### MATERIAL SUPPLIED
• • • •

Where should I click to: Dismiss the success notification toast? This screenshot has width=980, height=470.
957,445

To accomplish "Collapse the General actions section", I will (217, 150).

• • • •

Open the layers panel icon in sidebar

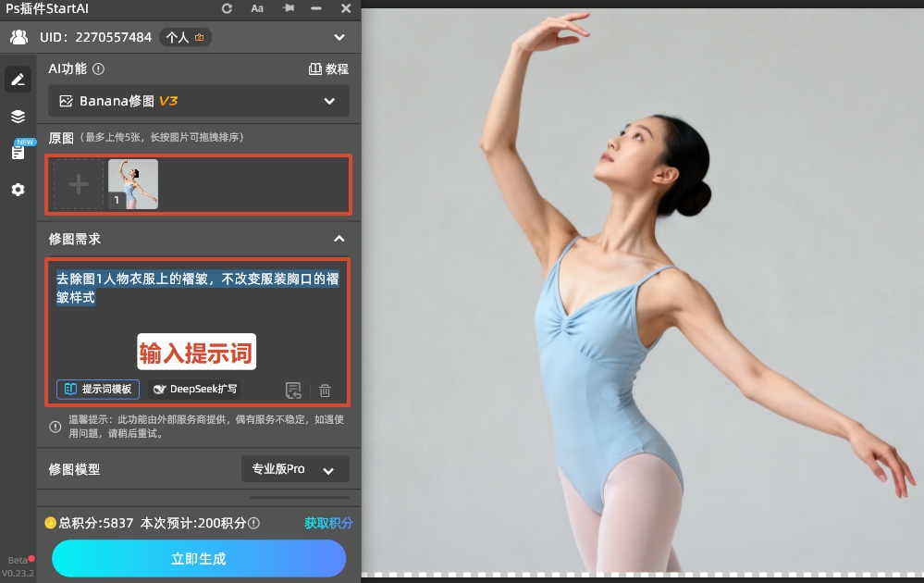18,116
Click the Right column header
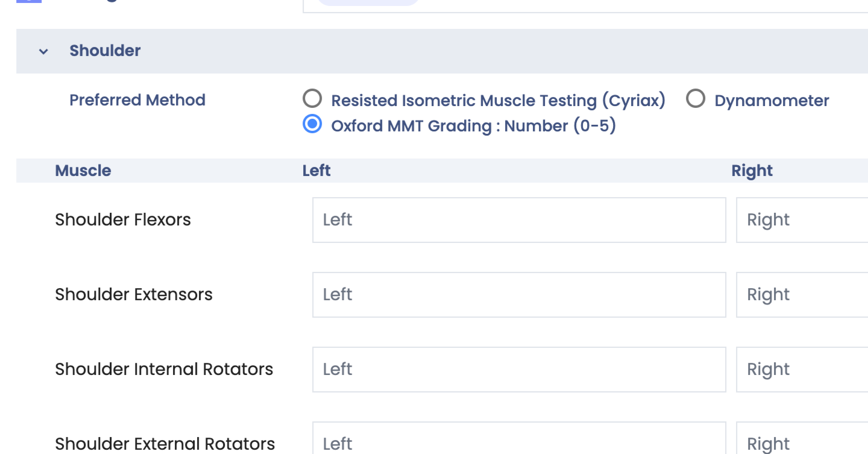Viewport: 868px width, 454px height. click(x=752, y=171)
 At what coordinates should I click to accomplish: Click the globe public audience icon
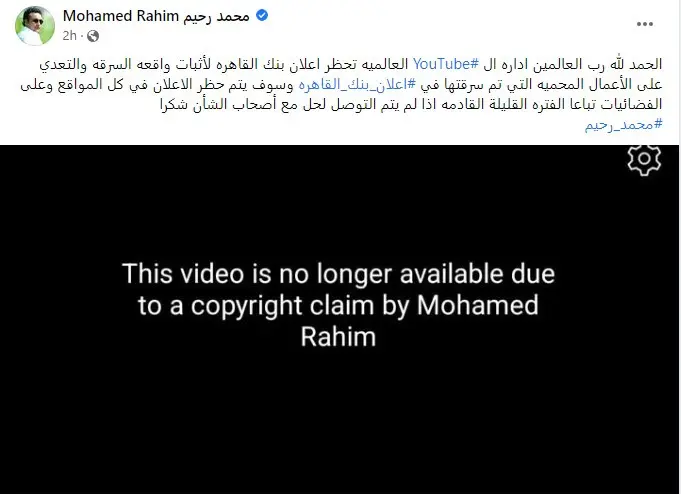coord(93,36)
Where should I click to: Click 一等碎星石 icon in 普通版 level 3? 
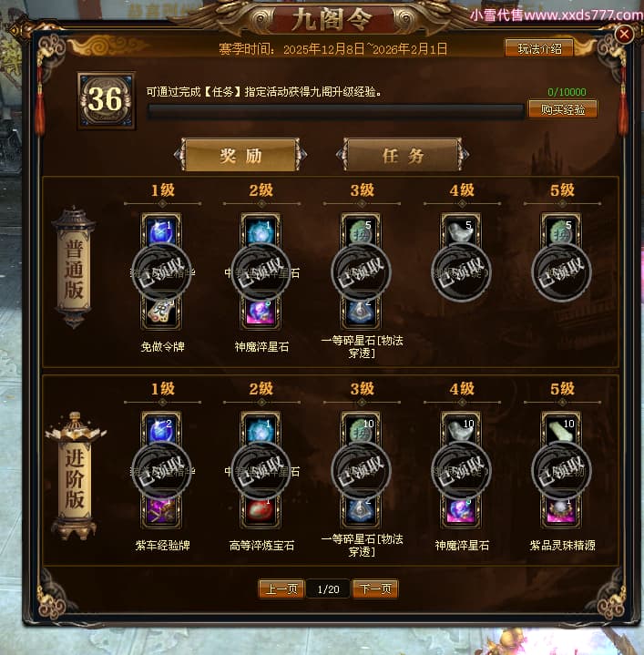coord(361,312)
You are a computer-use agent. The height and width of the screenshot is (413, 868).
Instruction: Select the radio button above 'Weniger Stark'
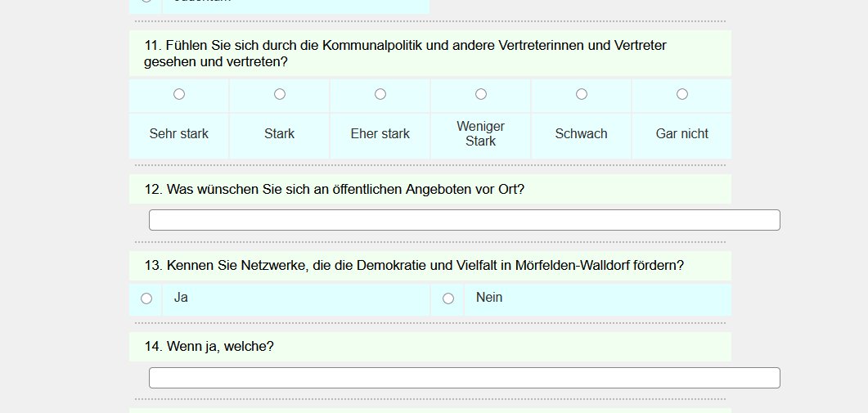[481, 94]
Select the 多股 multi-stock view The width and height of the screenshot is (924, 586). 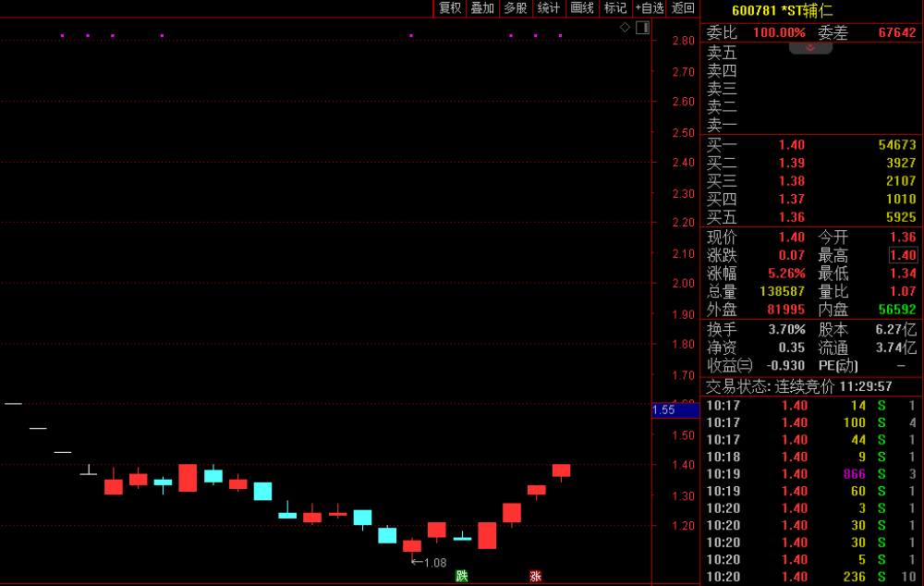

• • • •

### PROBLEM DETAILS
Copy the listing word for word, starting at the line that contains "You are a computer-use" and ending at the line that contains "Select the 多股". Leave the pictures out.

### OUTPUT BELOW
You are a computer-use agent. The height and width of the screenshot is (413, 868).
Instruction: Select the radio button above 'Weniger Stark'
[481, 94]
Select the 多股 multi-stock view The width and height of the screenshot is (924, 586). 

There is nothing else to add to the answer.